Assignment: Set out exactly, line by line, the stretch of data below that begins at the line containing "Screen dimensions: 752x405" and ends at the line containing "The height and width of the screenshot is (712, 1568).", with both ends kept.

The data:

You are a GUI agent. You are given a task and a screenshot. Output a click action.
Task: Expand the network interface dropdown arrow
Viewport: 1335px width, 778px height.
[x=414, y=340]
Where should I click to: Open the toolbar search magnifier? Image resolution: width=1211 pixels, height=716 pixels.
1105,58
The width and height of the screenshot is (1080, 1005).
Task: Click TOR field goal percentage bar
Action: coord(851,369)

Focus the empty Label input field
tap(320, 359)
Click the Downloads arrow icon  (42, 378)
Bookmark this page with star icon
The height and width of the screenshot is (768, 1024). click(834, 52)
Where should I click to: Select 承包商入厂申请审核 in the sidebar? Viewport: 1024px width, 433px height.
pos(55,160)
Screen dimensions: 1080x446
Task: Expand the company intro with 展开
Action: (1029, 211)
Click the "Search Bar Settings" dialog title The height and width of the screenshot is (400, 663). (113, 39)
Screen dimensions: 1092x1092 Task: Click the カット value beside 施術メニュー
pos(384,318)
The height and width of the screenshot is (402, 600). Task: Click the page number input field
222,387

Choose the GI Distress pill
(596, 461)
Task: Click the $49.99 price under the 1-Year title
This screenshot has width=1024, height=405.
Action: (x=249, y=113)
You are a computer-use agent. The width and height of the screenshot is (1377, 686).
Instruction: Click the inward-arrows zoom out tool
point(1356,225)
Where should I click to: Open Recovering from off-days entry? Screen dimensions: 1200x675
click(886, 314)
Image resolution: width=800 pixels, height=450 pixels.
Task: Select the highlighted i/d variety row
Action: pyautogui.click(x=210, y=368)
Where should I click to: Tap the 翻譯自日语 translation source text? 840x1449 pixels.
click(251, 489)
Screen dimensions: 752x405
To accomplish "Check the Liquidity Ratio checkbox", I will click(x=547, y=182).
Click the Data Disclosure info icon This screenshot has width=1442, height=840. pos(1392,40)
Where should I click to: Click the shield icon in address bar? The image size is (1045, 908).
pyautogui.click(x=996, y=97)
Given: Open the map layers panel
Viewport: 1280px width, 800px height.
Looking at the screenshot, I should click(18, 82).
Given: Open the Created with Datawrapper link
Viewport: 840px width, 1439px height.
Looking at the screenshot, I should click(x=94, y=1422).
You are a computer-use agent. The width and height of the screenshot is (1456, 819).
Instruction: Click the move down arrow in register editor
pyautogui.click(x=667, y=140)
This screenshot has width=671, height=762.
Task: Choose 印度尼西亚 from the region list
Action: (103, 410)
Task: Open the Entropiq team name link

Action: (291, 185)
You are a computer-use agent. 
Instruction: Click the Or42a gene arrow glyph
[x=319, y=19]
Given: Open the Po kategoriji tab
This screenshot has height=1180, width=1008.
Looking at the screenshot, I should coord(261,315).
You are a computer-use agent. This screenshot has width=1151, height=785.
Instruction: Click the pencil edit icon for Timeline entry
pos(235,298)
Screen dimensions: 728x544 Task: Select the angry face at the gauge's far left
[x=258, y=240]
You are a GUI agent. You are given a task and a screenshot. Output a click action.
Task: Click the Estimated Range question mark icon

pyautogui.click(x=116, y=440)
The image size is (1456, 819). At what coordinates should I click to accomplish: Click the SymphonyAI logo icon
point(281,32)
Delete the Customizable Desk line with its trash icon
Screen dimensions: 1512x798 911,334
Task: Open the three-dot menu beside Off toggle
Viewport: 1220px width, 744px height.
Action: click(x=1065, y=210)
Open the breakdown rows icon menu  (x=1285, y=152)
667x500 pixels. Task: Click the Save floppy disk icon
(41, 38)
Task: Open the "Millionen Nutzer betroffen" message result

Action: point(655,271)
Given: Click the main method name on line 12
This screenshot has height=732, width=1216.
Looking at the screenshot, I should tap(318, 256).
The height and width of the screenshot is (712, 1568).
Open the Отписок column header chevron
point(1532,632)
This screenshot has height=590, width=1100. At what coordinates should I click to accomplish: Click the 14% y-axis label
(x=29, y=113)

Response:
Screen dimensions: 752x405
To accomplish "Check the Liquidity Ratio checkbox", I will click(x=547, y=182).
Click the Data Disclosure info icon This screenshot has width=1442, height=840. pos(1392,40)
Where should I click to: Click the shield icon in address bar? The image size is (1045, 908).
pyautogui.click(x=996, y=97)
Given: Open the map layers panel
Viewport: 1280px width, 800px height.
Looking at the screenshot, I should click(18, 82).
Given: Open the Created with Datawrapper link
Viewport: 840px width, 1439px height.
Looking at the screenshot, I should click(x=94, y=1422).
You are a computer-use agent. The width and height of the screenshot is (1456, 819).
Instruction: Click the move down arrow in register editor
pyautogui.click(x=667, y=140)
This screenshot has width=671, height=762.
Task: Choose 印度尼西亚 from the region list
Action: (103, 410)
Task: Open the Entropiq team name link

Action: (291, 185)
You are a computer-use agent. 
Instruction: Click the Or42a gene arrow glyph
[x=319, y=19]
Given: Open the Po kategoriji tab
This screenshot has height=1180, width=1008.
Looking at the screenshot, I should coord(261,315).
You are a computer-use agent. This screenshot has width=1151, height=785.
Instruction: Click the pencil edit icon for Timeline entry
pos(235,298)
Screen dimensions: 728x544 Task: Select the angry face at the gauge's far left
[x=258, y=240]
You are a GUI agent. You are given a task and a screenshot. Output a click action.
Task: Click the Estimated Range question mark icon

pyautogui.click(x=116, y=440)
The image size is (1456, 819). At what coordinates should I click to accomplish: Click the SymphonyAI logo icon
point(281,32)
Delete the Customizable Desk line with its trash icon
Screen dimensions: 1512x798 911,334
Task: Open the three-dot menu beside Off toggle
Viewport: 1220px width, 744px height.
Action: click(x=1065, y=210)
Open the breakdown rows icon menu  (x=1285, y=152)
667x500 pixels. Task: Click the Save floppy disk icon
(41, 38)
Task: Open the "Millionen Nutzer betroffen" message result

Action: point(655,271)
Given: Click the main method name on line 12
This screenshot has height=732, width=1216.
Looking at the screenshot, I should tap(318, 256).
The height and width of the screenshot is (712, 1568).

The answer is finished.